Hz. Peygamberin Sorunlar Karşısında Ürettiği Çözümler: Hz. Peygamber, kadınlar mescide geliş gidişte veya mescitte bir sıkıntıyla karşılaşınca duruma o dönemin şartlarına göre çözümler üretirdi. Kadınların mescide girişinde sorun yaşamamaları için kadınlara özel kapı yaptırması bunlardan biridir. (Canan, c.15, 1995:331) Hz. Peygamber namaz sırasında kadınlarla erkekler yüz yüze gelmesin, bir birine karışmasın diye selam verince kadınlar kalkar, kendisi de kalkmadan önce biraz beklerdi (Buhari, Ezan, 475) ; (Buhari, c.1, 2004:173). Bir sabah namazında mescide giden bir kadın kaçırılmıştı. Olay derinleşti, karıştı. Hz. Peygamberin huzurunda suçlu suçunu itiraf edince olay çözüldü. Buna rağmen kadının mescide gelmesi her türlü tecavüzden korunarak devam etti (Ebu Şakka, c.2, (?):20). Hz Peygamber’in mescitte kadınlara özel günler ayırdığı olurdu. Nitekim bir keresinde kadınlar Hz. Peygambere “erkekler ilim konusunda bizden öne geçti, bize bir gün ayırsan” dediler. Hz. Peygamber de onlarla buluşacağı bir gün belirledi (Buhari, ilim, 87).

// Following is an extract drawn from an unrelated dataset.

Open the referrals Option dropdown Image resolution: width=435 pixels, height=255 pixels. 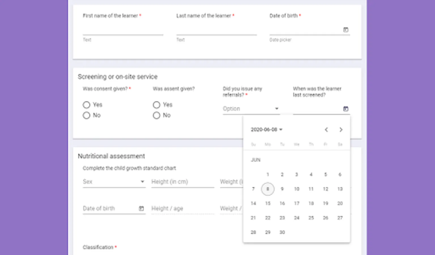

3.2.3.Mescid-i Nebi’de Çocukların Durumu

Bazı rivayetlerde de şöyle geçmektedir: Hz. Hasan veya Hüseyin sırtındayken Hz Peygamber mescide geldi. Öne geçti çocuğu sağ tarafına koyup namaza durdu. Yine bir defasında secdeyi çok uzattı. Başımı kaldırıp baktım(anlatan kişi) bir de ne göreyim, Allah Rasulü secdede, çocuk sırtına çıkmış duruyordu. Tekrar başımı secdeye koydum. Namaz bitince, şimdiye kadar böyle uzun bir secde yapmadığını, bunun nedenini sorduk. Rasulullah “oğlum sırtıma binmişti, ihtiyacını giderinceye kadar bekledim” dedi. Başka rivayetlerde de torunu Hasan’ın secde sırasında sırtına

74

bindiği, kendi ininceye kadar Hz. Peygamberin indirmediği geçmektedir. Yine Hz. Peygamber rükû sırasında çocuğun bir taraftan diğerine geçmesi için bacaklarını açardı. Secde sırasında torunlarından biri sırtına çıkmıştı. Hz. Peygamber doğruluncaya kadar onu eliyle tuttu, kalkınca çocuğu hafifçe yere bıraktı, secdeye gidince çocuk aynı şeyi tekrarladı, Hz. Peygamber namazdan sonra onu bağrına basıp öptü. Hz. Peygamber Cuma hutbesi veriyordu. Hasan ve Hüseyin’in üzerinde kırmızı birer gömlek vardı. Düşe kalka mescide geldiler. Hz. Peygamber sözünü kesti, minberden indi ve onları alarak tekrar minbere döndü. Kucağına oturttuktan sonra şöyle dedi: Allah doğru söylemiş “mallarınız ve çocuklarınız birer fitnedir” (64:15) bunları kornişleri içinde sendeler gördüm, dayanamayıp sözümü kestim ve kucakladım. Yine Hz. Peygamber hutbe veriyordu. Hasan dizinin üstündeydi. Söyleyecek şeyleri söylüyor sonra eğilip çocuğu öperek “ben bunu seviyorum” diyordu. Bazen de küçük Hasan’ı yanına oturtur bir defa ona bir defa halka bakarak hutbe verirdi (Canan, 2008:207-208).

Bu rivayetlerden yola çıkarak çocukların mescide gelip gitmeleri sırasında Hz. Peygamber’in rahatsızlık duymadığını ve hatta onların hoşuna gidecek hareketlerle onları özendirdiğini söyleyebiliriz.